[Required work]
The answer must be exactly the lines from the one containing "Given: Click the Question 2 header title" through the end of the material, with both ends kept and no other lines.

Given entries: Begin

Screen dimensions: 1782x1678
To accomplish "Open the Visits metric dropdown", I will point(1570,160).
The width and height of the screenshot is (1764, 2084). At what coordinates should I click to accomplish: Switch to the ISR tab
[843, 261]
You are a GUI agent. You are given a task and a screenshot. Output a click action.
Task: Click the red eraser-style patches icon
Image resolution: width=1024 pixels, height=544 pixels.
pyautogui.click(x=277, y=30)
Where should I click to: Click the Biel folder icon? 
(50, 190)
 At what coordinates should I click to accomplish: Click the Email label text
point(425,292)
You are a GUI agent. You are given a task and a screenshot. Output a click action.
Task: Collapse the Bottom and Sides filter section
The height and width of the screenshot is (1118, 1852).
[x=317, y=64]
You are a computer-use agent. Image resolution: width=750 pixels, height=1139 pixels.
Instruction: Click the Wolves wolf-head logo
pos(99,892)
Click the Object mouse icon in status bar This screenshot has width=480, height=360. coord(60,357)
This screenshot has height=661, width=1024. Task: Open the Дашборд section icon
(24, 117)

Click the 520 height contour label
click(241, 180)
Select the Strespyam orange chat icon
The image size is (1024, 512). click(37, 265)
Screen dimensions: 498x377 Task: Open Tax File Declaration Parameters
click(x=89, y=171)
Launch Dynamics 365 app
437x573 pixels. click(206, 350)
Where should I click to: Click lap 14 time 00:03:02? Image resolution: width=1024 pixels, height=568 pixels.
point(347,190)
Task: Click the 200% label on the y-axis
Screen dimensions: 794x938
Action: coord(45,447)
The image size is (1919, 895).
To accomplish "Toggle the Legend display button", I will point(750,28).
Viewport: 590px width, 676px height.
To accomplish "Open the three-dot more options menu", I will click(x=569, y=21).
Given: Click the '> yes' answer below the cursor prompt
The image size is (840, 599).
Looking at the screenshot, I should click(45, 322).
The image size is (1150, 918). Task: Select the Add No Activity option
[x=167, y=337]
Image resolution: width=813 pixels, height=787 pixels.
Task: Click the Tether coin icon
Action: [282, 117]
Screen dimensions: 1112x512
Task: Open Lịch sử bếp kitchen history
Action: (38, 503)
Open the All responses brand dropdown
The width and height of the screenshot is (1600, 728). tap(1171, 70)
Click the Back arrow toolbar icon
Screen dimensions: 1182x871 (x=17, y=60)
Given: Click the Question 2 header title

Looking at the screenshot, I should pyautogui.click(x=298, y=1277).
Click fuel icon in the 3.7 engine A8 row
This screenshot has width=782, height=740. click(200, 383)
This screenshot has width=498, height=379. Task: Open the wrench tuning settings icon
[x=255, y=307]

Given entries: End

[Task output]
Given: Click the Question 2 header title

Looking at the screenshot, I should pyautogui.click(x=298, y=1277).
Click fuel icon in the 3.7 engine A8 row
This screenshot has width=782, height=740. click(200, 383)
This screenshot has width=498, height=379. Task: Open the wrench tuning settings icon
[x=255, y=307]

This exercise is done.